Het gaat over kunstvolk en kunsthaat, deze Bernardeske bijna-monoloog naar Bernhard. Maar Damiaan Deschrijver óógt vooral vervaarlijk, eigenlijk is hij natuurlijk een poeslieve acteur. Daarom wordt zijn tirade, waarom hartelijk gelachen mag worden, een beetje ongevaarlijk. Het deed me (ouwe lul) heel erg denken aan De Keizer van het Verlies van Fabre van tien jaar geleden. Ook lachen, maar dan pijnlijker.

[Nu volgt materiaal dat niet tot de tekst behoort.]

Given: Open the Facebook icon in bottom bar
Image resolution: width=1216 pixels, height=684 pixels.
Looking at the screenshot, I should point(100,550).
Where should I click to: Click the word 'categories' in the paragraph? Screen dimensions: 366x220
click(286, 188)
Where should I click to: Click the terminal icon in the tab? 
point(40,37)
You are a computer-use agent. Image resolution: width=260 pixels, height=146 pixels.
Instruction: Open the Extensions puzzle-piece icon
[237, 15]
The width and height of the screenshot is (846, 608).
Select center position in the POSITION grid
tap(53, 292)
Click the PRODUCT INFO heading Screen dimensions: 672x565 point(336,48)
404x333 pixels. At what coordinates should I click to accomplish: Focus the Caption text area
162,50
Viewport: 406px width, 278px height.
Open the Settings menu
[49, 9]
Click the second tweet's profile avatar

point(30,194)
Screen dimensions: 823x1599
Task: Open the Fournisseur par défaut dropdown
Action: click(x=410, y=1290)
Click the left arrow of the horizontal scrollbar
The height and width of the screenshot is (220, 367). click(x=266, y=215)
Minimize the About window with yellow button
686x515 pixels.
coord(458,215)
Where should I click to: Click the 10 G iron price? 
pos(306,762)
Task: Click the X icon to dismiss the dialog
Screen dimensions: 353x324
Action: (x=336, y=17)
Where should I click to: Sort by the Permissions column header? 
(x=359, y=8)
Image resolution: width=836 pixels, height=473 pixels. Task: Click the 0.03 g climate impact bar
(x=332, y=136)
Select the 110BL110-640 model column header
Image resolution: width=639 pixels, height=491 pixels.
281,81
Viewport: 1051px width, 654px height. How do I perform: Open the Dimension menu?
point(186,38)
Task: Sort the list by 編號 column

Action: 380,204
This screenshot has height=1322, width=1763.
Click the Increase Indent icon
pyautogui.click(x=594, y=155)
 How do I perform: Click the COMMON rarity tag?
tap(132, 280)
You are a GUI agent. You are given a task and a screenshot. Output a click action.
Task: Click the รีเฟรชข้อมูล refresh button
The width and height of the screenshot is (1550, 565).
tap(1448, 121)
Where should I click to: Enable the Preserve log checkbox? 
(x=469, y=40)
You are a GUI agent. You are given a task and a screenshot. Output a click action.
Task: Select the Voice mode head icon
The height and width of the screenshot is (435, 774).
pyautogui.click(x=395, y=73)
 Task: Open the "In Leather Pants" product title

Een realistisch toneelstuk, dat heeft nogal z’n beperkingen; zo is Yasmina Reza eigenlijk driekwart van haar stuk bezig met ervoor zorgen dat de personages niet weglopen. Daardoor verdwijnt het heus wel interessante gebouwtje van wat ze te melden heeft achter de enorme hoeveelheid steigerwerk die ze nodig heeft om het overeind te houden. Jammer. Acteurs doen hun best, Marcel Hensema vond ik het sterkst, Tsjitske Reidinga bleef erg vasthouden aan haar Gooise Vrouwen-persona en Roos Ouwehand leek niet helemaal op haar plek - hoewel ik het erg leuk vond om haar weer eens op het toneel te zien.